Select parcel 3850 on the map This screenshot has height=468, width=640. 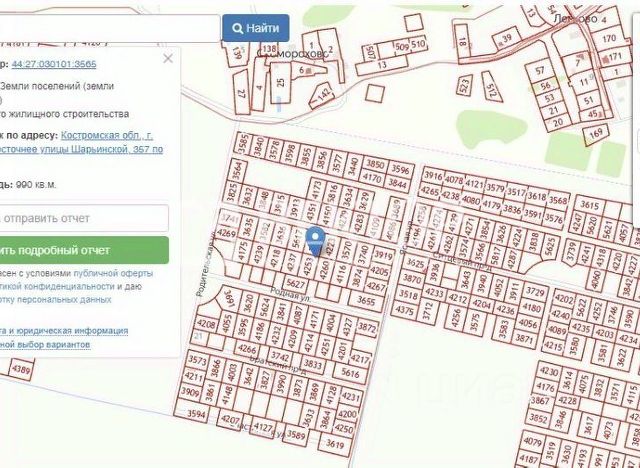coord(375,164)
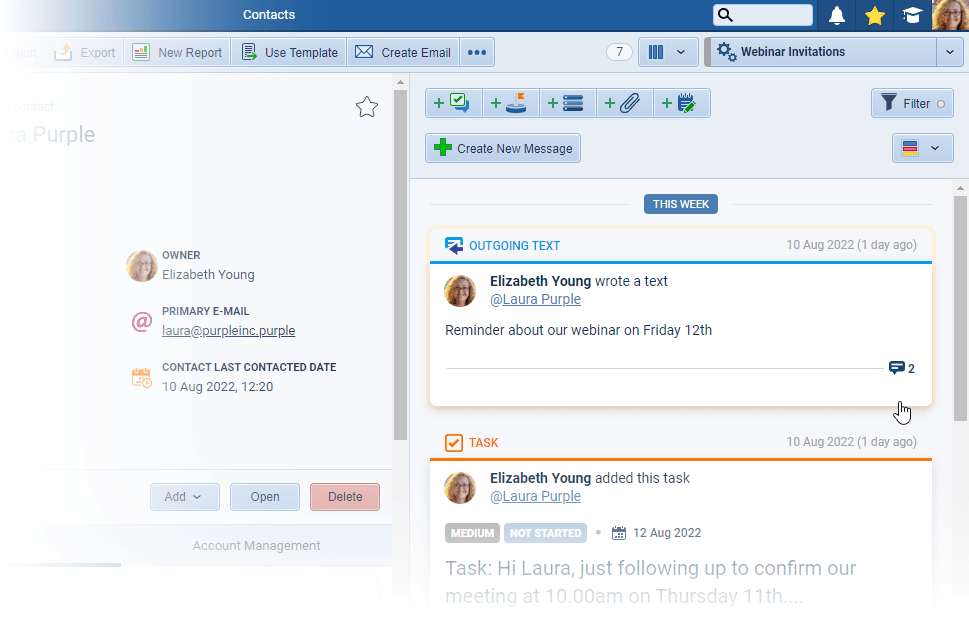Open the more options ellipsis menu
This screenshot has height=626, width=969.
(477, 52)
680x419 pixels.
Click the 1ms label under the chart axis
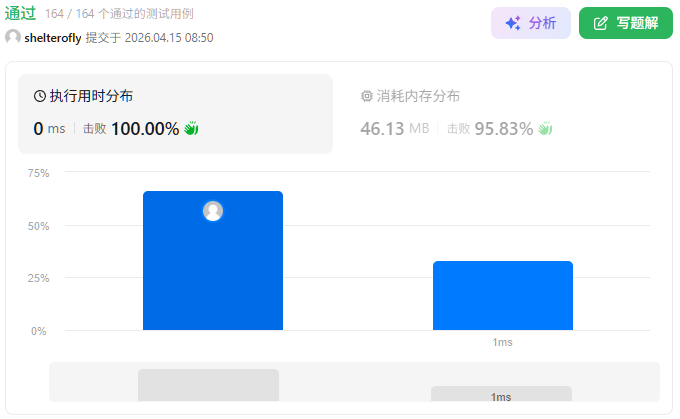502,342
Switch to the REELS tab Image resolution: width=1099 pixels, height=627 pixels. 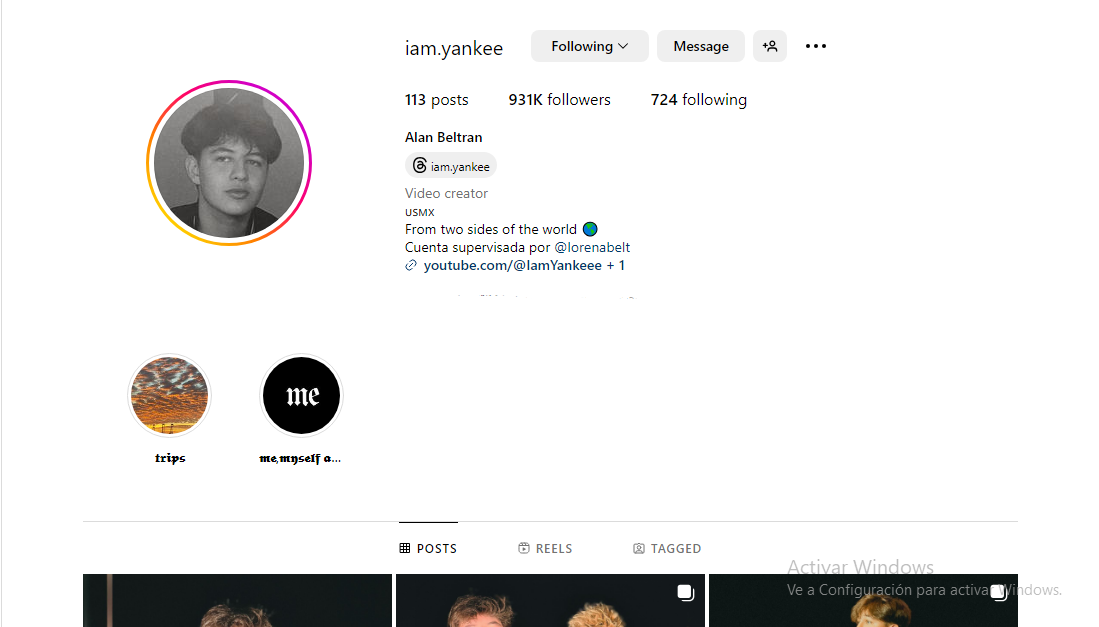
----------
**Your instructions**
Beginning with the line that contains "Click the 1ms label under the chart axis" and ending with the last line of the data, transcribe each line exactly; pictures stay out.

**Exercise answer**
Click the 1ms label under the chart axis
502,342
Switch to the REELS tab Image resolution: width=1099 pixels, height=627 pixels. 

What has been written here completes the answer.